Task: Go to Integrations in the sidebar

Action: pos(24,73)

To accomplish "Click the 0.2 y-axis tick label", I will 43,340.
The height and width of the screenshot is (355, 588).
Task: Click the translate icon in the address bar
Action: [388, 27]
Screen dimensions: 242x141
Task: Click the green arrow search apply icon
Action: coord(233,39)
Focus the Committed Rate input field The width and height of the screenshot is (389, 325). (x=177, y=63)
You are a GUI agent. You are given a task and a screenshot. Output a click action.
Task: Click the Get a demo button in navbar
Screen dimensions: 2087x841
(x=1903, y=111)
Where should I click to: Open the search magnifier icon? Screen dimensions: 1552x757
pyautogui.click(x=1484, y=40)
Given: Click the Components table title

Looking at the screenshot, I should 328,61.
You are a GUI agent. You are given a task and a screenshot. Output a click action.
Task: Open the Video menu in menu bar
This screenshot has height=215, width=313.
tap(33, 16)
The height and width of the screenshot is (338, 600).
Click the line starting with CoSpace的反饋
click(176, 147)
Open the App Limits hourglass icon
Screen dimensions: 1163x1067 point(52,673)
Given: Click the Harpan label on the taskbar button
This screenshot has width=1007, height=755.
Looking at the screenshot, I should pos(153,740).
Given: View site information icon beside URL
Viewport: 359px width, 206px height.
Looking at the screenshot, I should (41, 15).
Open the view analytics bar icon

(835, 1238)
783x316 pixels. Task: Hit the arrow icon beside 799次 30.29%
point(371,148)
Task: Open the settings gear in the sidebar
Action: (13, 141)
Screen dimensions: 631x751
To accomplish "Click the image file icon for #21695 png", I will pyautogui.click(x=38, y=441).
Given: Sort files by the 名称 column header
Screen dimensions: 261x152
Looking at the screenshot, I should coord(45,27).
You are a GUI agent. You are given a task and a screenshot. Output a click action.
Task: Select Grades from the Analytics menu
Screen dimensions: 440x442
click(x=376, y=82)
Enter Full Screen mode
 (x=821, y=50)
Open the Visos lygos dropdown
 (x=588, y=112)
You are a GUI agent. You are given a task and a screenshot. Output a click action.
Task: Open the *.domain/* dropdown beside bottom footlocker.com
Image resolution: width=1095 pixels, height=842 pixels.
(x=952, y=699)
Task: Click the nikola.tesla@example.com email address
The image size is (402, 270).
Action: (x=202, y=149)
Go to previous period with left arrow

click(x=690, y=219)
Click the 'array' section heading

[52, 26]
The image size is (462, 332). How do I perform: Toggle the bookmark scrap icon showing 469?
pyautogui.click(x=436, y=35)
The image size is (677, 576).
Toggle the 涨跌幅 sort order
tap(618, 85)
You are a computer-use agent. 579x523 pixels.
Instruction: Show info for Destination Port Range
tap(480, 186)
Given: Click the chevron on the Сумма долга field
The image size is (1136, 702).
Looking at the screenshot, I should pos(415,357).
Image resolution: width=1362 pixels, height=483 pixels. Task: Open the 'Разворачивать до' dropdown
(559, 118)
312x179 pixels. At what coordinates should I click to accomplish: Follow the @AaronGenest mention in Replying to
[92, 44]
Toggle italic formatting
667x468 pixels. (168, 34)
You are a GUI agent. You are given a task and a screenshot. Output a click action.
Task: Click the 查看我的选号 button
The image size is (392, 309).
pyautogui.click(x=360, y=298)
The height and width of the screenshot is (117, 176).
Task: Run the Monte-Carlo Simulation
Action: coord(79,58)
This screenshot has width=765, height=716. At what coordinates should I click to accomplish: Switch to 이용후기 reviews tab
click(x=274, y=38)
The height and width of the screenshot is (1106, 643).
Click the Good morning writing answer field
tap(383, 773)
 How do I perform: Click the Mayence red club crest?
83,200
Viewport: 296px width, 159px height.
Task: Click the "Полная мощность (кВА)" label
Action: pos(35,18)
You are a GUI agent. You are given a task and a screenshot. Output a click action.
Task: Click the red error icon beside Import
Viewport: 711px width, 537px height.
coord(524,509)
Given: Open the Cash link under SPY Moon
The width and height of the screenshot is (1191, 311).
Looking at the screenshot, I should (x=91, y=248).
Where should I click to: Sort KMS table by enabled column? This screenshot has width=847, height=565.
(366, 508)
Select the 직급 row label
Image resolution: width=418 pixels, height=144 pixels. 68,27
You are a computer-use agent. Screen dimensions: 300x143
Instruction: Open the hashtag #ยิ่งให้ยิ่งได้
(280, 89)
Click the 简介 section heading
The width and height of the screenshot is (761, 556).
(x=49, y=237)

....

• **Exercise**: What you should produce is an exact retyping of every line above.

• **Response for this exercise**:
Task: Go to Integrations in the sidebar

Action: pos(24,73)

To accomplish "Click the 0.2 y-axis tick label", I will 43,340.
The height and width of the screenshot is (355, 588).
Task: Click the translate icon in the address bar
Action: [388, 27]
Screen dimensions: 242x141
Task: Click the green arrow search apply icon
Action: coord(233,39)
Focus the Committed Rate input field The width and height of the screenshot is (389, 325). (x=177, y=63)
You are a GUI agent. You are given a task and a screenshot. Output a click action.
Task: Click the Get a demo button in navbar
Screen dimensions: 2087x841
(x=1903, y=111)
Where should I click to: Open the search magnifier icon? Screen dimensions: 1552x757
pyautogui.click(x=1484, y=40)
Given: Click the Components table title

Looking at the screenshot, I should 328,61.
You are a GUI agent. You are given a task and a screenshot. Output a click action.
Task: Open the Video menu in menu bar
This screenshot has height=215, width=313.
tap(33, 16)
The height and width of the screenshot is (338, 600).
Click the line starting with CoSpace的反饋
click(176, 147)
Open the App Limits hourglass icon
Screen dimensions: 1163x1067 point(52,673)
Given: Click the Harpan label on the taskbar button
This screenshot has width=1007, height=755.
Looking at the screenshot, I should pos(153,740).
Given: View site information icon beside URL
Viewport: 359px width, 206px height.
Looking at the screenshot, I should (41, 15).
Open the view analytics bar icon

(835, 1238)
783x316 pixels. Task: Hit the arrow icon beside 799次 30.29%
point(371,148)
Task: Open the settings gear in the sidebar
Action: (13, 141)
Screen dimensions: 631x751
To accomplish "Click the image file icon for #21695 png", I will pyautogui.click(x=38, y=441).
Given: Sort files by the 名称 column header
Screen dimensions: 261x152
Looking at the screenshot, I should coord(45,27).
You are a GUI agent. You are given a task and a screenshot. Output a click action.
Task: Select Grades from the Analytics menu
Screen dimensions: 440x442
click(x=376, y=82)
Enter Full Screen mode
 (x=821, y=50)
Open the Visos lygos dropdown
 (x=588, y=112)
You are a GUI agent. You are given a task and a screenshot. Output a click action.
Task: Open the *.domain/* dropdown beside bottom footlocker.com
Image resolution: width=1095 pixels, height=842 pixels.
(x=952, y=699)
Task: Click the nikola.tesla@example.com email address
The image size is (402, 270).
Action: (x=202, y=149)
Go to previous period with left arrow

click(x=690, y=219)
Click the 'array' section heading

[52, 26]
The image size is (462, 332). How do I perform: Toggle the bookmark scrap icon showing 469?
pyautogui.click(x=436, y=35)
The image size is (677, 576).
Toggle the 涨跌幅 sort order
tap(618, 85)
You are a computer-use agent. 579x523 pixels.
Instruction: Show info for Destination Port Range
tap(480, 186)
Given: Click the chevron on the Сумма долга field
The image size is (1136, 702).
Looking at the screenshot, I should pos(415,357).
Image resolution: width=1362 pixels, height=483 pixels. Task: Open the 'Разворачивать до' dropdown
(559, 118)
312x179 pixels. At what coordinates should I click to accomplish: Follow the @AaronGenest mention in Replying to
[92, 44]
Toggle italic formatting
667x468 pixels. (168, 34)
You are a GUI agent. You are given a task and a screenshot. Output a click action.
Task: Click the 查看我的选号 button
The image size is (392, 309).
pyautogui.click(x=360, y=298)
The height and width of the screenshot is (117, 176).
Task: Run the Monte-Carlo Simulation
Action: coord(79,58)
This screenshot has width=765, height=716. At what coordinates should I click to accomplish: Switch to 이용후기 reviews tab
click(x=274, y=38)
The height and width of the screenshot is (1106, 643).
Click the Good morning writing answer field
tap(383, 773)
 How do I perform: Click the Mayence red club crest?
83,200
Viewport: 296px width, 159px height.
Task: Click the "Полная мощность (кВА)" label
Action: pos(35,18)
You are a GUI agent. You are given a task and a screenshot. Output a click action.
Task: Click the red error icon beside Import
Viewport: 711px width, 537px height.
coord(524,509)
Given: Open the Cash link under SPY Moon
The width and height of the screenshot is (1191, 311).
Looking at the screenshot, I should (x=91, y=248).
Where should I click to: Sort KMS table by enabled column? This screenshot has width=847, height=565.
(366, 508)
Select the 직급 row label
Image resolution: width=418 pixels, height=144 pixels. 68,27
You are a computer-use agent. Screen dimensions: 300x143
Instruction: Open the hashtag #ยิ่งให้ยิ่งได้
(280, 89)
Click the 简介 section heading
The width and height of the screenshot is (761, 556).
(x=49, y=237)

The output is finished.